The idea, well my idea at least, is to keep it simple. War starts with India, let the little buggers putter away towards an Indian port, once in the vicinity, target anything that moves. No need for us to communicate. Self-destruct once all torpedoes are lost, or go kamakazi.

If anyone tries to grab it, blow up, after shooting all torpedoes of course. Think of it as an underwater MIRV cum cruise missile.

where is @Bilal Khan 777 ? 

Indian ports are relatively close to Pakistan, and many of their major ports including Mumbai could easily be targeted this way in case of war.


----------



## Armchair

Solomon2 said:


> Translation: a the new weapon to enable the next generation of 26/11 terrorists.



Translation: American trying to make shallow statements about things he does not understand, half way around the world. Pakistan has had mini-submarines for decades, and never have they been found to be used by anyone other than the SSG(N).

these are actually replacements of the mini-submarines Pak has, which are now too old to be safely operated.

BTW, the biggest terrorists in the world are the zionist jews like yourself.

Reactions: Like Like:
2


----------



## dBSPL

GriffinsRule said:


> How would one control/communicate an unmanned sub hundreds of miles out in the ocean and underwater? And if that communication is lost for whatever reason, how would that link be re-established and would that mean the sub sinks to the bottom of the ocean in the meantime or surfaces for anyone to come in and grab it?
> 
> Overall the idea sounds completely unfeasible to me, bar some giant technological leap that sprouts up in Pakistan. What the likelihood of that happening is, we can all guess, but I think this idea can be shelved and revisited maybe after another 30 years or so.



Therefore, remote control has no meaning, anymore. The concept that stands out here is autonomous machines. Today, even in the simplest tactical UAV systems, the most intensive field of study is the decision support systems and ECM components.

In underwater communication, the use of Optical Communication Systems is increasing.

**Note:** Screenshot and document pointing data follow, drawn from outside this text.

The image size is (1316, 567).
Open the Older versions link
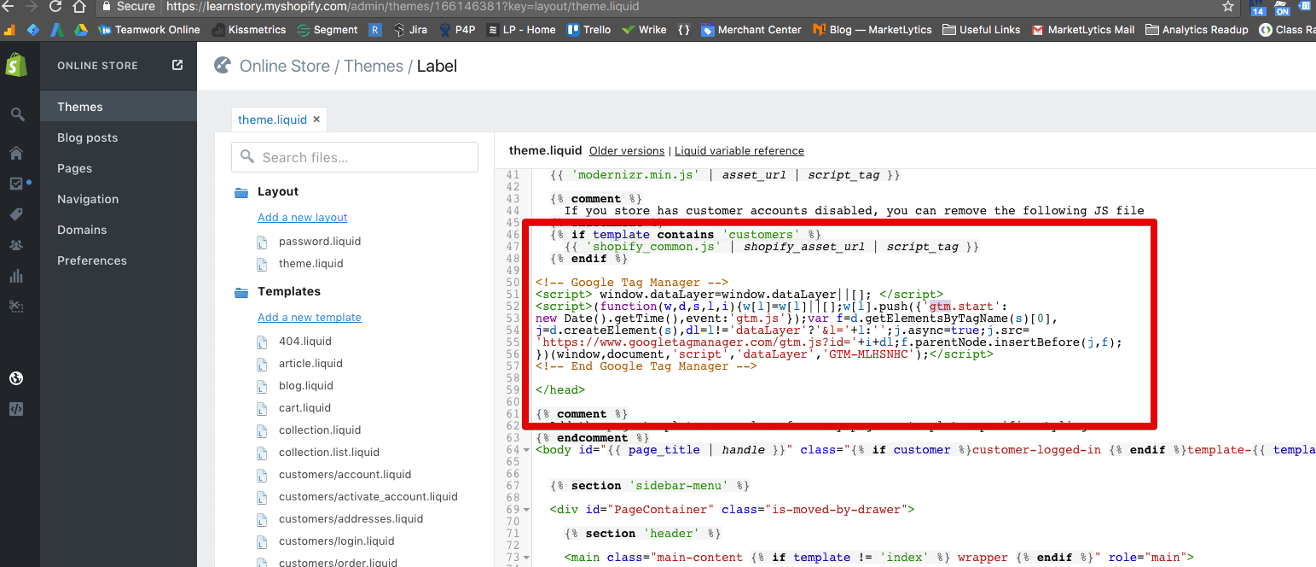627,150
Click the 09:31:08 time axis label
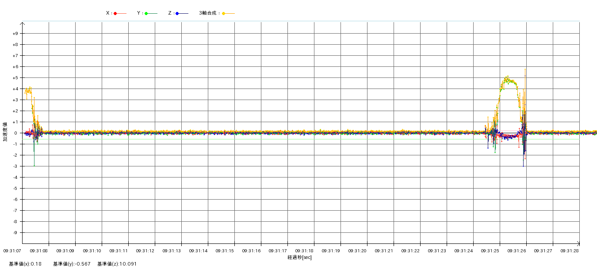This screenshot has height=270, width=597. 39,251
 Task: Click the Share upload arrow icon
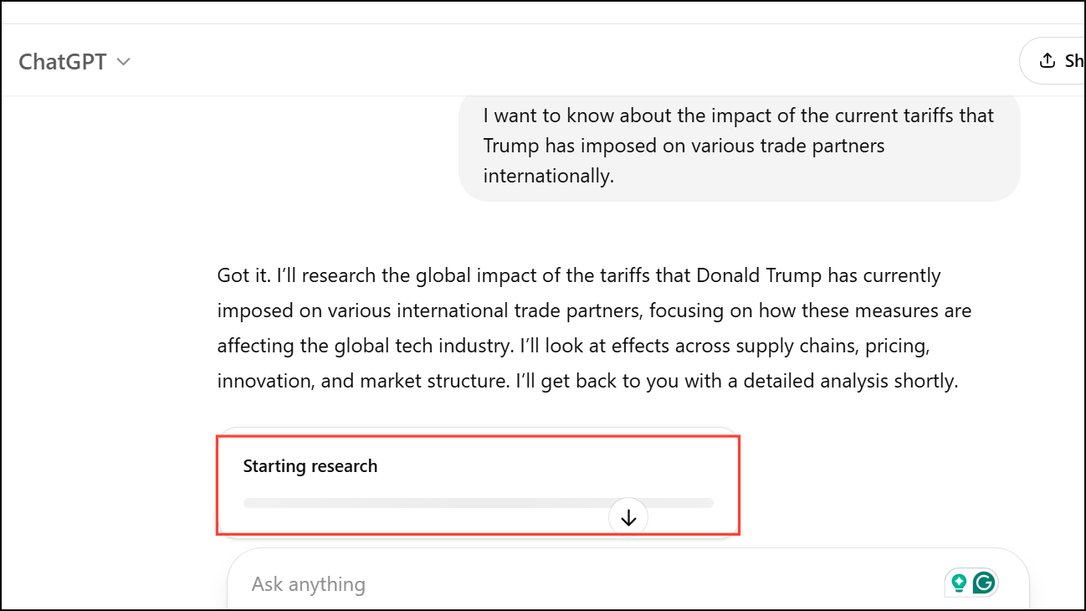pyautogui.click(x=1047, y=60)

Conventionally, RF and acoustic technologies are used in submarine communication systems. This has several disadvantages. In these, jamming , signal-cutting and listening can be done by enemy-counterparts. Optical systems are developed as an alternative to RF communication and as a hybrid model. It will be a very important multiplier to gain the ability to communicate, inaudible, uncuttable and unjamable, especially between submarine-helicopters, submarine-divers(or UUVs) and at the same time with surface ships.

Reactions: Like Like:
2


----------



## ziaulislam

Thorough Pro said:


> nopes, they are very light and more efficient in terms of charge per gram of weight
> 
> 
> 
> 
> Remote controlled submerged drones are the future, a lot cheaper than the subs, no humans thus unlimited time at sea, much smaller in size, hence very difficult to locate


and what will be the means of "remote control" in the sea? i am curious


----------



## GriffinsRule

dBSPL said:


> Therefore, remote control has no meaning, anymore. The concept that stands out here is autonomous machines. Today, even in the simplest tactical UAV systems, the most intensive field of study is the decision support systems and ECM components.
> 
> In underwater communication, the use of Optical Communication Systems is increasing.
> 
> Conventionally, RF and acoustic technologies are used in submarine communication systems. This has several disadvantages. In these, jamming , signal-cutting and listening can be done by enemy-counterparts. Optical systems are developed as an alternative to RF communication and as a hybrid model. It will be a very important multiplier to gain the ability to communicate, inaudible, uncuttable and unjamable, especially between submarine-helicopters, submarine-divers(or UUVs) and at the same time with surface ships.



What is the visibility like underwater during day or night time for these Optical Communication Systems to work?


----------



## Thorough Pro

Drone needs to be submerged, not its antenna, and antenna does not have to be vertical to be visible, it can be horizontal just floating on the surface a few inches above water, secured to the drone via cable, along with solar or wave charger with backup regular fuel for attack mode. It's doable, at least should be experimented with. it will be at least 10/15 times cheaper than the mini sub, will cover a larger area, will be quite and at the same time can listen with underwater microphones and transmit limited/selected data to sat. 




GriffinsRule said:


> How would one control/communicate an unmanned sub hundreds of miles out in the ocean and underwater? And if that communication is lost for whatever reason, how would that link be re-established and would that mean the sub sinks to the bottom of the ocean in the meantime or surfaces for anyone to come in and grab it?
> 
> Overall the idea sounds completely unfeasible to me, bar some giant technological leap that sprouts up in Pakistan. What the likelihood of that happening is, we can all guess, but I think this idea can be shelved and revisited maybe after another 30 years or so.



satellite, what else?

you know they control rovers on moon and mars from earth? 




ziaulislam said:


> and what will be the means of "remote control" in the sea? i am curious


----------



## GriffinsRule

Thorough Pro said:


> satellite, what else?
> 
> you know they control rovers on moon and mars from earth?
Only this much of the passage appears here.